On May 21, 2012, at 9:11 PM, Yun Tao wrote:

> 1. When I called mesh._getCellDistances() of a 2D mesh (nx=ny=3, dx=dy=1), 
> the values in the array are non-uniform:
>  
> mesh._getCellDistances()
> Out[124]: 
> array([ 0.5,  0.5,  0.5,  1. ,  1. ,  1. ,  1. ,  1. ,  1. ,  0.5,  0.5,
>         0.5,  0.5,  1. ,  1. ,  0.5,  0.5,  1. ,  1. ,  0.5,  0.5,  1. ,
>         1. ,  0.5])
>  
> This seems odd given how I imaged the grid to be, as a square divided equally 
> into 9 parts since if the latter's true, wouldn't the distances all be equal 
> to 1?

The distances for the boundary cells are defined from the cell center to the 
boundary face center, because their is no adjacent cell outside the boundary.

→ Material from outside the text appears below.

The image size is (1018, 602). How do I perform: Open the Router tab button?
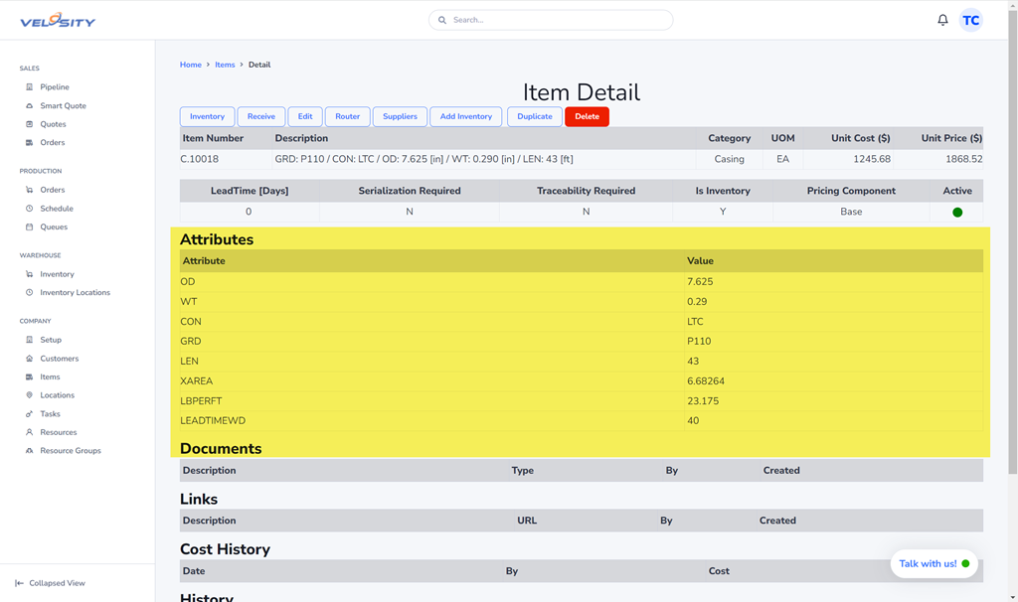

> 2. My version of the code is attached here. Though modifying either the 
> advection or the diffusion coefficients doesn't seem to affect the plot. Is 
> that because I'm not using a specific vector viewer?

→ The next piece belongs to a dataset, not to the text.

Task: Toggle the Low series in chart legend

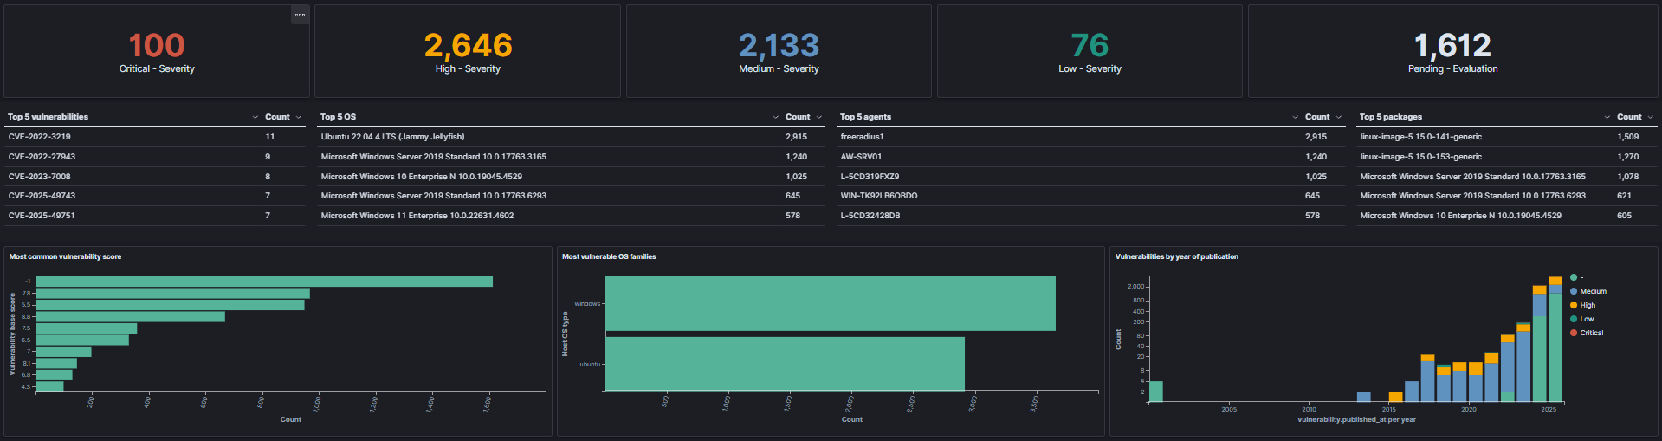Action: (x=1587, y=319)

Your diffusion and convection coefficients are constants, so the Peclet vectors 
will all be the same (modulo the boundary values). Because of auto-scaling, the 
vector display generally won't change. Manually controlling the scale is 
cumbersome, but can be done by either setting the scale= parameter on 
construction of the MatplotlibViewer(), or by setting the value of 
viewer._quiver.scale and calling viewer.plot() after the fact.


If you did something like

  X, Y = mesh.faceCenters
  X = FaceVariable(mesh=mesh, value=X)
  epsilon = 0.01 + 0.01 * (X - 1.5)**2

then you would see some spatial variation in the Peclet number.